- EXERCISE DETAILS -
Whenever a line of the records below contains the word "Week", copy that line.
========
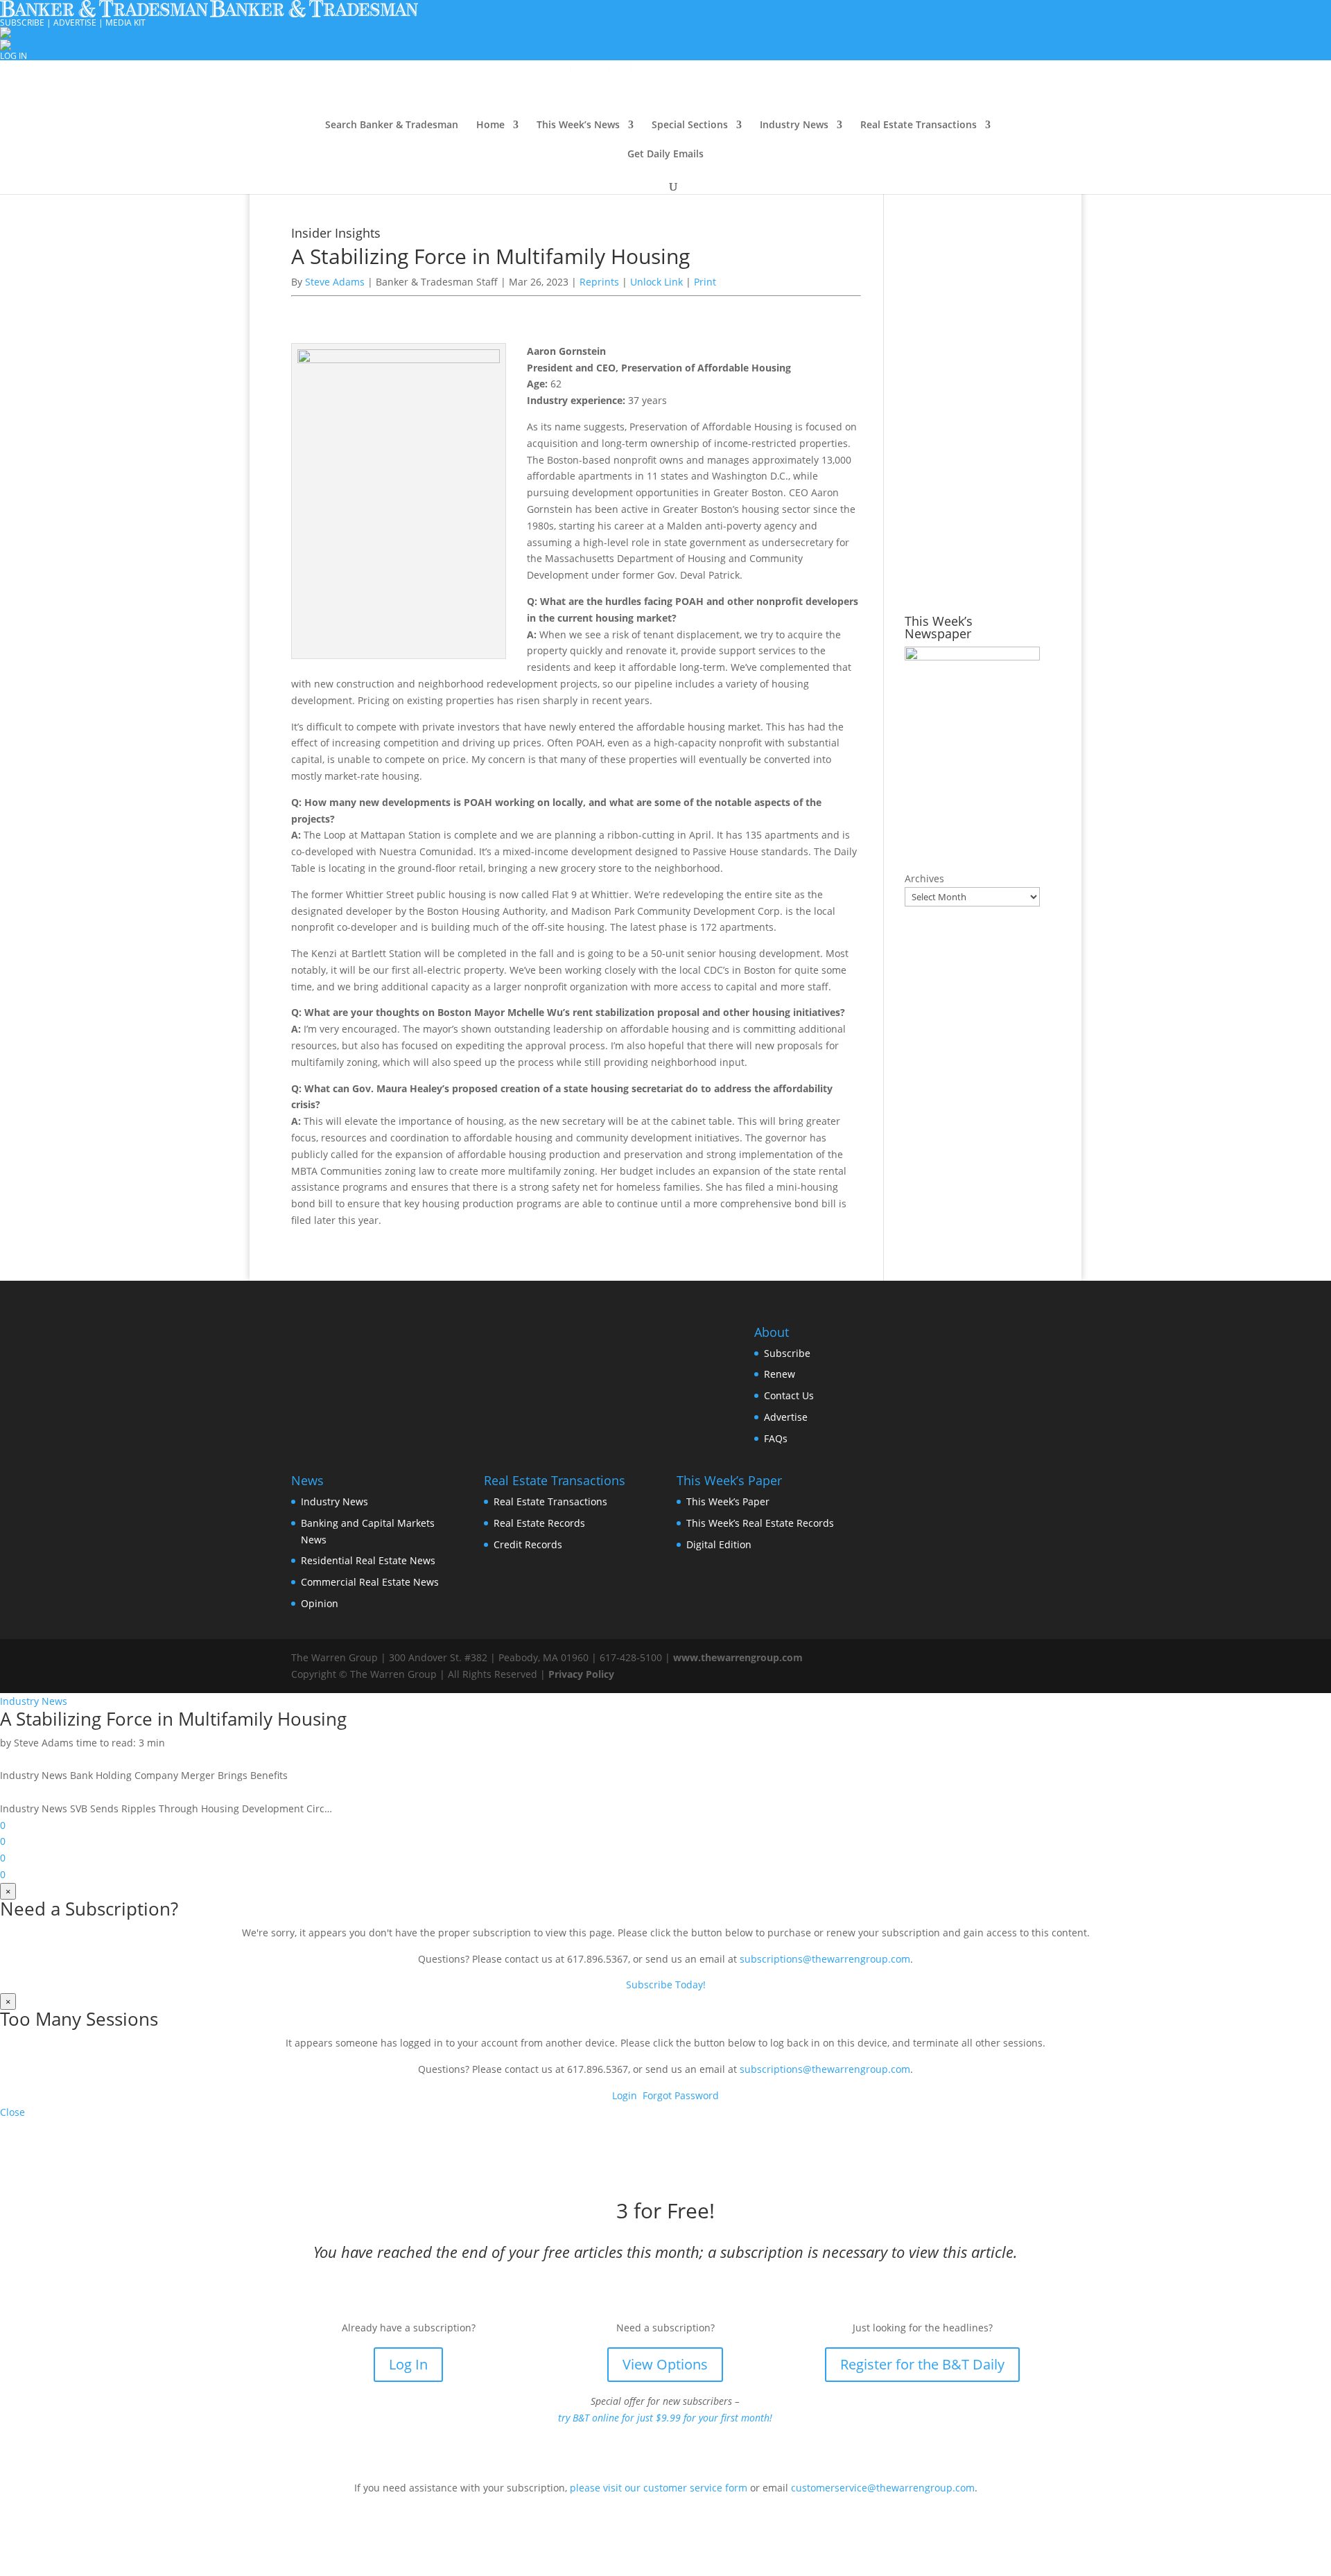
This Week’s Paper (727, 1501)
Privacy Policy (581, 1674)
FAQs (776, 1438)
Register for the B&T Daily (922, 2364)
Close (12, 2112)
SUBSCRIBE (22, 22)
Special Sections (690, 125)
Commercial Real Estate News (370, 1581)
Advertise (786, 1416)
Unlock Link (658, 281)
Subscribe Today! (666, 1984)
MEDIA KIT (125, 22)
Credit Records (528, 1544)
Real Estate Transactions (918, 125)
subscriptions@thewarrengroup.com (825, 1958)
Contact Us (789, 1395)
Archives (924, 878)
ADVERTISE (74, 22)
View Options (665, 2364)
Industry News (794, 125)
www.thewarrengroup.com (738, 1657)
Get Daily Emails (665, 154)
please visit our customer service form (658, 2487)
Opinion (319, 1603)
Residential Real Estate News (368, 1560)
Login (624, 2095)
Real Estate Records (539, 1523)
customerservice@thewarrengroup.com (883, 2487)
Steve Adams (335, 281)
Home (490, 125)
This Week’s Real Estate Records (760, 1523)
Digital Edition (718, 1544)
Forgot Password (681, 2095)
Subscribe (787, 1353)
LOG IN (13, 56)
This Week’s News (578, 125)
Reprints (601, 281)
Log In (408, 2364)
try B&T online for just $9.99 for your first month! (665, 2417)
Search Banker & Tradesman (391, 125)
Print (705, 281)
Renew (779, 1374)
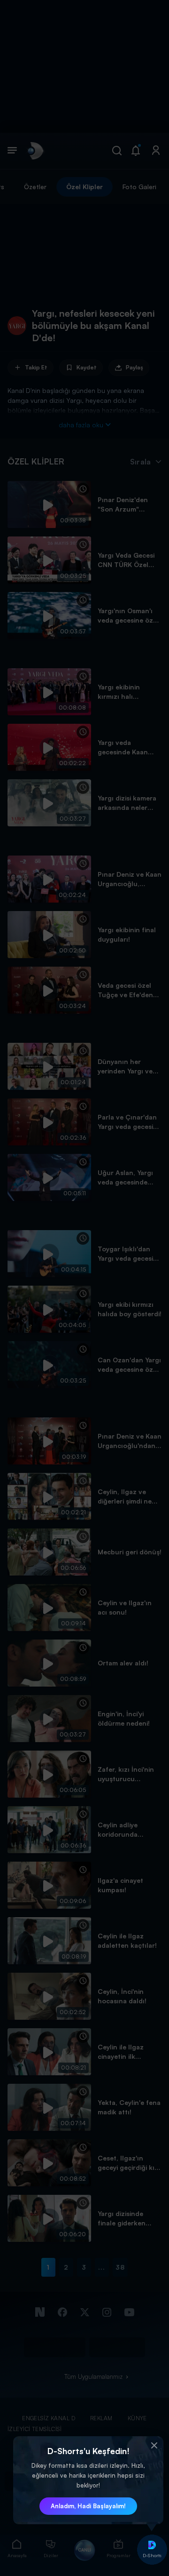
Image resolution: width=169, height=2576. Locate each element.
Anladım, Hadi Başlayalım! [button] (88, 2506)
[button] (154, 2445)
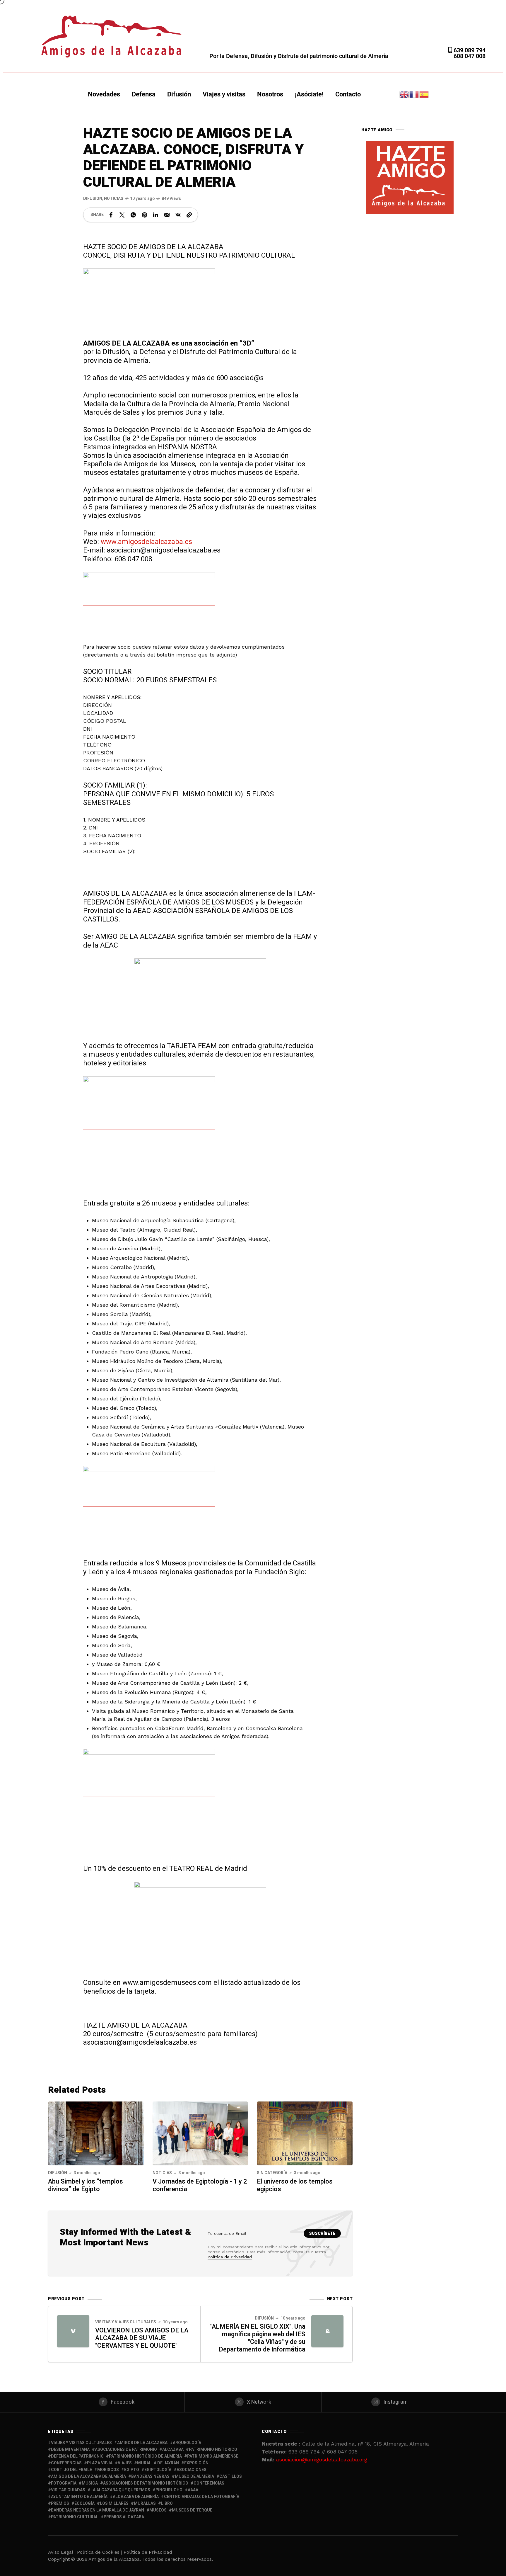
========
- SOLVED EXERCISE -
This Week’s Paper (727, 1501)
This Week’s Real Estate Records (760, 1523)
This Week’s News (578, 125)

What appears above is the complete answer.